## TASK STATEMENT
Every record must be restated exactly as written.

>>>

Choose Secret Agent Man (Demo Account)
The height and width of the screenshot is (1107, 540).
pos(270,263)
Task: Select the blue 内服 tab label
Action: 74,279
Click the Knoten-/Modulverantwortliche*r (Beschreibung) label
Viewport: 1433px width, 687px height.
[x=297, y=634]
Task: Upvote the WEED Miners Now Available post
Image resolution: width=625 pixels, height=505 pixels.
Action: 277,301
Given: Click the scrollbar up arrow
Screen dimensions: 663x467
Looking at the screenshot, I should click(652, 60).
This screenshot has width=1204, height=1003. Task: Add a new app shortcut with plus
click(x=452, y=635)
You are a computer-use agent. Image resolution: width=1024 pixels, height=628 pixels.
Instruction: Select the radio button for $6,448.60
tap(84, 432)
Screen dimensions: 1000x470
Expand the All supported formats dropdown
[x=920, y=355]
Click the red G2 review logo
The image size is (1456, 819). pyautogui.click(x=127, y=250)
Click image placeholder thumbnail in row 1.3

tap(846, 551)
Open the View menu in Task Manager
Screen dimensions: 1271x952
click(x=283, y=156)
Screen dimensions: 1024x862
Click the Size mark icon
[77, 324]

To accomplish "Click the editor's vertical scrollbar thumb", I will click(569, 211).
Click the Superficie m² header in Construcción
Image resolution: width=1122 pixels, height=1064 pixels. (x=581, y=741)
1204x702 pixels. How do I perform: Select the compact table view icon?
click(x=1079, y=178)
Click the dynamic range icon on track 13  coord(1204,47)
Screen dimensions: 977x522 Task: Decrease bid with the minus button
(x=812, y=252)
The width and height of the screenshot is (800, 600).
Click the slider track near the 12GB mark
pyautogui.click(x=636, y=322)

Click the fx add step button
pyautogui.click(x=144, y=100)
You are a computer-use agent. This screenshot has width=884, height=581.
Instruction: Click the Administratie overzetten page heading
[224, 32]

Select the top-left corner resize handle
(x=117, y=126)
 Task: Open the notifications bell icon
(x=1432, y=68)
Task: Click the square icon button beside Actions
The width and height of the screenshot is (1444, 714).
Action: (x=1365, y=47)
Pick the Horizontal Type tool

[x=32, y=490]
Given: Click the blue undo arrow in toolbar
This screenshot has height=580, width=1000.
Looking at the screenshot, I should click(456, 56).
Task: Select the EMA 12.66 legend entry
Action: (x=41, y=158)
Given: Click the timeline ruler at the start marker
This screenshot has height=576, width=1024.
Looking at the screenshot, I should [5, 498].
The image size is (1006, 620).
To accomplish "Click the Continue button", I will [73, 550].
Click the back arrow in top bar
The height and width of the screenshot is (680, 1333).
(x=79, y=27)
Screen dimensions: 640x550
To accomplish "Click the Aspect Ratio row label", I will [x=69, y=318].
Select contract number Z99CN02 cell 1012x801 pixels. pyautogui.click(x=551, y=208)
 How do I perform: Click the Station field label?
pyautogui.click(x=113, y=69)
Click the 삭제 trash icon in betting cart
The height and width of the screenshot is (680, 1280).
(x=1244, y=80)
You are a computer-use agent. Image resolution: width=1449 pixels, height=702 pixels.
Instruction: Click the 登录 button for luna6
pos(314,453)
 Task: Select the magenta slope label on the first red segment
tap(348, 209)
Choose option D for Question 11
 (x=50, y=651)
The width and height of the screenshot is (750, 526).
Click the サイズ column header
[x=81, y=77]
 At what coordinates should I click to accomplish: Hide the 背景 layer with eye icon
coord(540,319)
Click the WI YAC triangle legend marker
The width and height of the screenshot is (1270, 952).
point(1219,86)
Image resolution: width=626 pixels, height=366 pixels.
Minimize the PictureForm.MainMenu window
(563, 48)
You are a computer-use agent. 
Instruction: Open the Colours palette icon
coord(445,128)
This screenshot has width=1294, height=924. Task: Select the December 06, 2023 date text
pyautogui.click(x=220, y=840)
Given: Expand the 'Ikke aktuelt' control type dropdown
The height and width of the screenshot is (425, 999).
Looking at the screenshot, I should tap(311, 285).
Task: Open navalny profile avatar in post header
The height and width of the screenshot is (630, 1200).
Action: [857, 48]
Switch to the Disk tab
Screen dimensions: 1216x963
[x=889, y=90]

<<<

## OUTPUT BELOW
Choose Secret Agent Man (Demo Account)
The height and width of the screenshot is (1107, 540).
pos(270,263)
Task: Select the blue 内服 tab label
Action: 74,279
Click the Knoten-/Modulverantwortliche*r (Beschreibung) label
Viewport: 1433px width, 687px height.
[x=297, y=634]
Task: Upvote the WEED Miners Now Available post
Image resolution: width=625 pixels, height=505 pixels.
Action: 277,301
Given: Click the scrollbar up arrow
Screen dimensions: 663x467
Looking at the screenshot, I should click(652, 60).
This screenshot has width=1204, height=1003. Task: Add a new app shortcut with plus
click(x=452, y=635)
You are a computer-use agent. Image resolution: width=1024 pixels, height=628 pixels.
Instruction: Select the radio button for $6,448.60
tap(84, 432)
Screen dimensions: 1000x470
Expand the All supported formats dropdown
[x=920, y=355]
Click the red G2 review logo
The image size is (1456, 819). pyautogui.click(x=127, y=250)
Click image placeholder thumbnail in row 1.3

tap(846, 551)
Open the View menu in Task Manager
Screen dimensions: 1271x952
click(x=283, y=156)
Screen dimensions: 1024x862
Click the Size mark icon
[77, 324]

To accomplish "Click the editor's vertical scrollbar thumb", I will click(569, 211).
Click the Superficie m² header in Construcción
Image resolution: width=1122 pixels, height=1064 pixels. (x=581, y=741)
1204x702 pixels. How do I perform: Select the compact table view icon?
click(x=1079, y=178)
Click the dynamic range icon on track 13  coord(1204,47)
Screen dimensions: 977x522 Task: Decrease bid with the minus button
(x=812, y=252)
The width and height of the screenshot is (800, 600).
Click the slider track near the 12GB mark
pyautogui.click(x=636, y=322)

Click the fx add step button
pyautogui.click(x=144, y=100)
You are a computer-use agent. This screenshot has width=884, height=581.
Instruction: Click the Administratie overzetten page heading
[224, 32]

Select the top-left corner resize handle
(x=117, y=126)
 Task: Open the notifications bell icon
(x=1432, y=68)
Task: Click the square icon button beside Actions
The width and height of the screenshot is (1444, 714).
Action: (x=1365, y=47)
Pick the Horizontal Type tool

[x=32, y=490]
Given: Click the blue undo arrow in toolbar
This screenshot has height=580, width=1000.
Looking at the screenshot, I should click(456, 56).
Task: Select the EMA 12.66 legend entry
Action: (x=41, y=158)
Given: Click the timeline ruler at the start marker
This screenshot has height=576, width=1024.
Looking at the screenshot, I should [5, 498].
The image size is (1006, 620).
To accomplish "Click the Continue button", I will [73, 550].
Click the back arrow in top bar
The height and width of the screenshot is (680, 1333).
(x=79, y=27)
Screen dimensions: 640x550
To accomplish "Click the Aspect Ratio row label", I will [x=69, y=318].
Select contract number Z99CN02 cell 1012x801 pixels. pyautogui.click(x=551, y=208)
 How do I perform: Click the Station field label?
pyautogui.click(x=113, y=69)
Click the 삭제 trash icon in betting cart
The height and width of the screenshot is (680, 1280).
(x=1244, y=80)
You are a computer-use agent. Image resolution: width=1449 pixels, height=702 pixels.
Instruction: Click the 登录 button for luna6
pos(314,453)
 Task: Select the magenta slope label on the first red segment
tap(348, 209)
Choose option D for Question 11
 (x=50, y=651)
The width and height of the screenshot is (750, 526).
Click the サイズ column header
[x=81, y=77]
 At what coordinates should I click to accomplish: Hide the 背景 layer with eye icon
coord(540,319)
Click the WI YAC triangle legend marker
The width and height of the screenshot is (1270, 952).
point(1219,86)
Image resolution: width=626 pixels, height=366 pixels.
Minimize the PictureForm.MainMenu window
(563, 48)
You are a computer-use agent. 
Instruction: Open the Colours palette icon
coord(445,128)
This screenshot has width=1294, height=924. Task: Select the December 06, 2023 date text
pyautogui.click(x=220, y=840)
Given: Expand the 'Ikke aktuelt' control type dropdown
The height and width of the screenshot is (425, 999).
Looking at the screenshot, I should tap(311, 285).
Task: Open navalny profile avatar in post header
The height and width of the screenshot is (630, 1200).
Action: [857, 48]
Switch to the Disk tab
Screen dimensions: 1216x963
[x=889, y=90]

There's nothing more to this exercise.